REFERENCE James Cowan Collection, MS-Group-2097 (MSPapers-11310-141)

MAKER / ARTIST Photographer unknown

REFERENCE James Cowan collection of photographs (1/2-041822-G) Hēni Pore (aka Jane Foley, aka Hēni Te Kiri Karamū) was not only a wahine toa, but she also embroidered the red silk ‘Aotearoa’ flag for the Kīngitanga, a famous trophy from the wars that is now in the care of Auckland War Memorial Museum Tāmaki Paenga Hira.

Tucked away among the papers of journalist and historian James Cowan (1870–1943) in the Turnbull Library is a 56-page memoir handwritten by Hēni Pore (Te Arawa; 1840–1933), a woman whose long and extraordinarily full life spanned almost a century of war and peace in Aotearoa New Zealand.

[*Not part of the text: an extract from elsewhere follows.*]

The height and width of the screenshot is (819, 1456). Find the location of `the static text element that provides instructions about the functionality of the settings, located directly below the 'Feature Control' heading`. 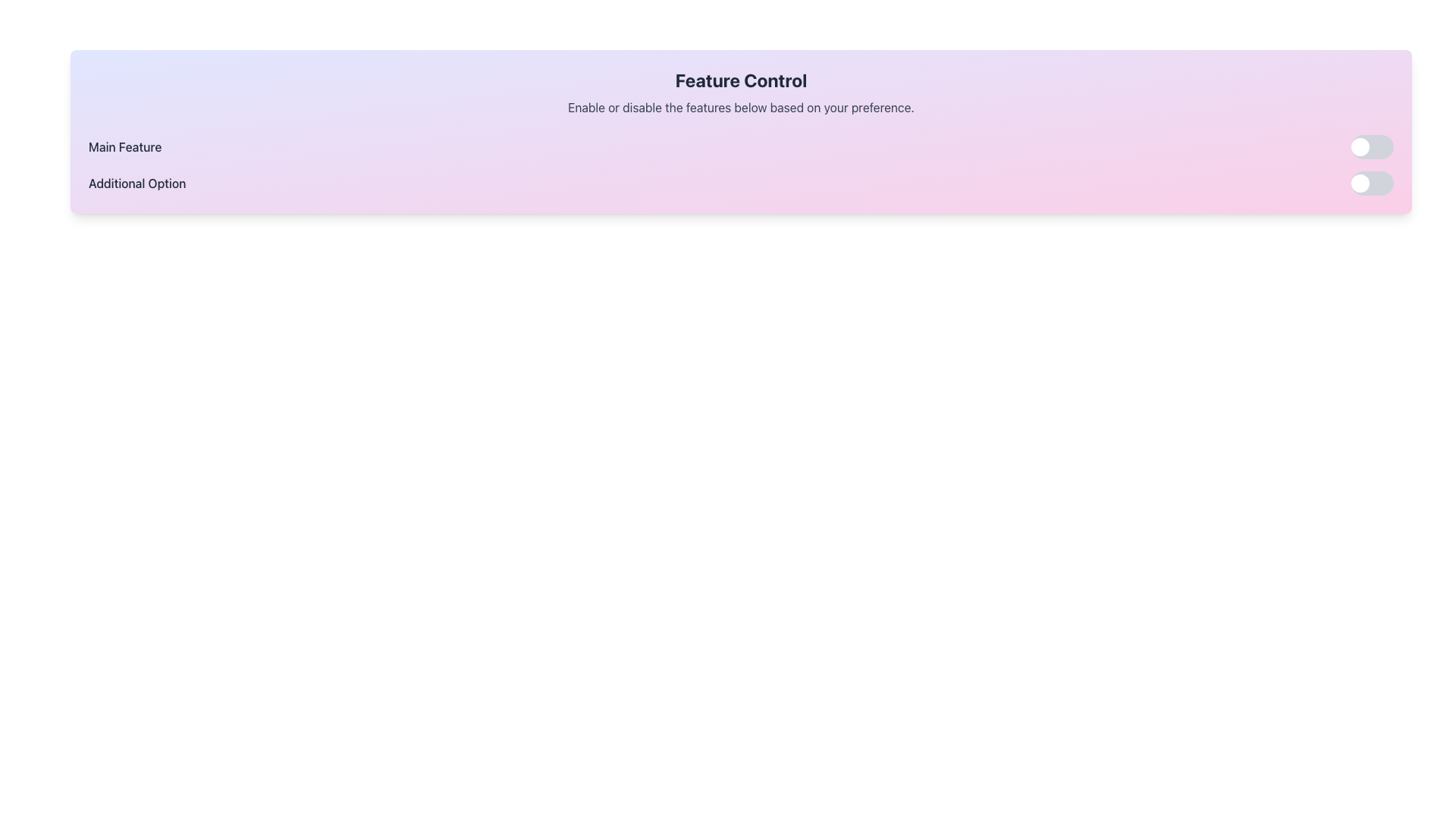

the static text element that provides instructions about the functionality of the settings, located directly below the 'Feature Control' heading is located at coordinates (741, 107).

As a four-year-old, Pore witnessed the burning of Kororāreka at the beginning of the Northern War, and as a young mother in her twenties she fought for the Kīngitanga in Waikato and at Tauranga. Her memoir is an enthralling read, as this excerpt about the attack on Pukehinahina Gate Pā in April 1864 demonstrates:

as soon as the hangi was covered we were surprised to see the soldiers marching up towards us…as Rawiri Puhirake was on top of the parapet of his pa, I heard [him] refuse to give up the firearms, he said he intended to have breakfast in Te Papa…while he spoke we were called to prayers in our pa and all of us jumped into the trench…my place was alongside of our chaplain Hori; on the other side of Hori was Eraihia and Patutiti [and] just below me was Timoti Amopo, my brother alongside of him in the trench…I had my hands on my face when Timoti dragged me down into the trench [at the] same time as [a] terrific crash was heard and [then] groans…when I looked up my two comrades [were] blown to atoms…I heard the soldiers singing and laughing and I didn’t know what they laughed at, then I saw the whole potatoes of our hangi blown up, the shell which killed my two comrades went through the hangi bursting them.

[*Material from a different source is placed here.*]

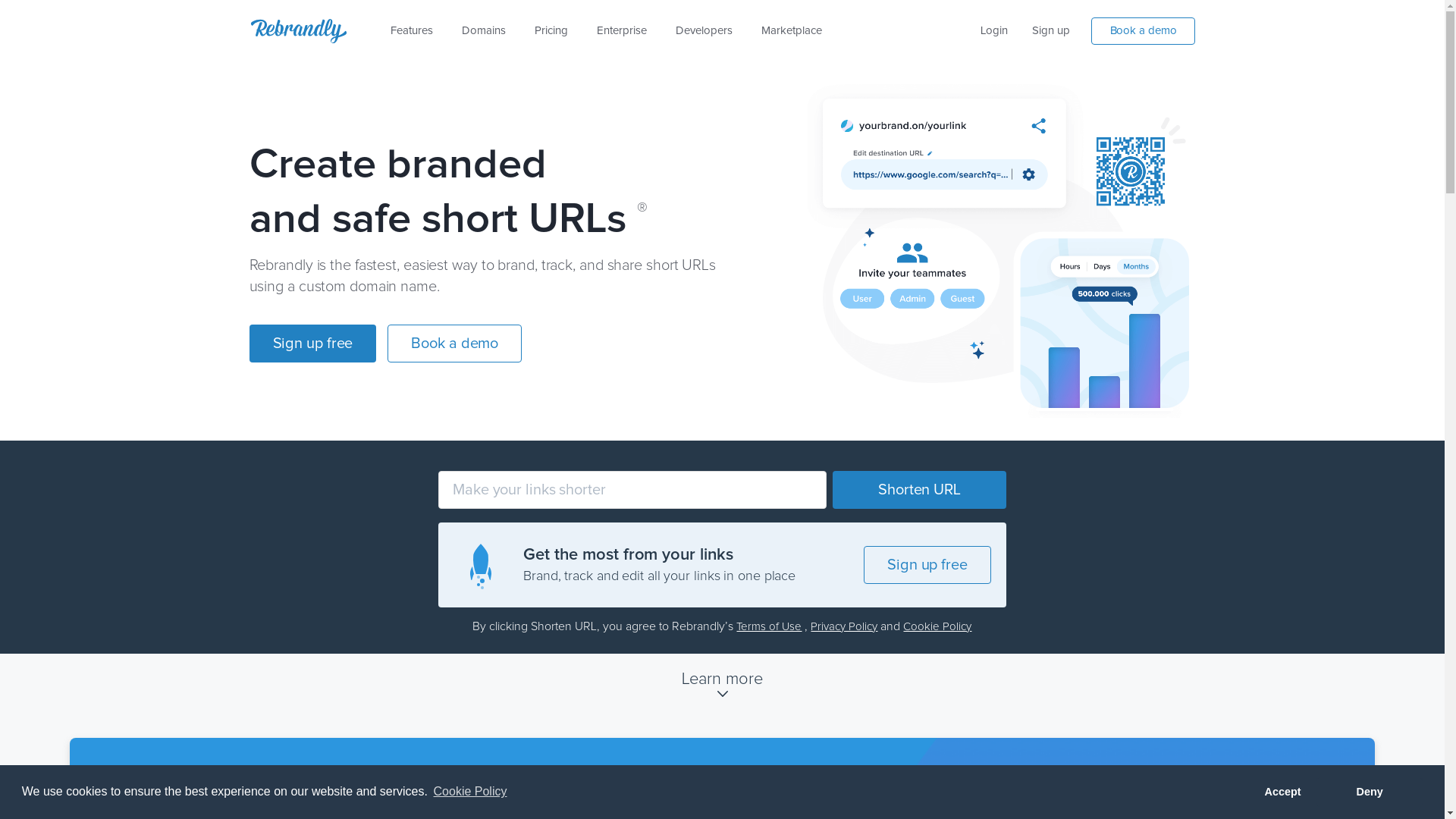  What do you see at coordinates (1369, 791) in the screenshot?
I see `'Deny'` at bounding box center [1369, 791].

At Pukehinahina this wahine toa also earned a reputation as a compassionate rival, crossing the lines to give wounded British troops water. Interestingly, the following year she joined her Te Arawa relatives supporting the colonial government against Pai Mārire forces at Matatā and Te Teko.

Although some of Pore’s life experiences were published in early twentieth-century newspapers, an inscription in her handwriting near the back of her account says, ‘more rubbish for you to burn’, suggesting that she thought few others would have an interest in her work or life. To the contrary, her writings and her life are now a taonga, and more special than ever. Ka nui te mihi ki a koe, e Hēni!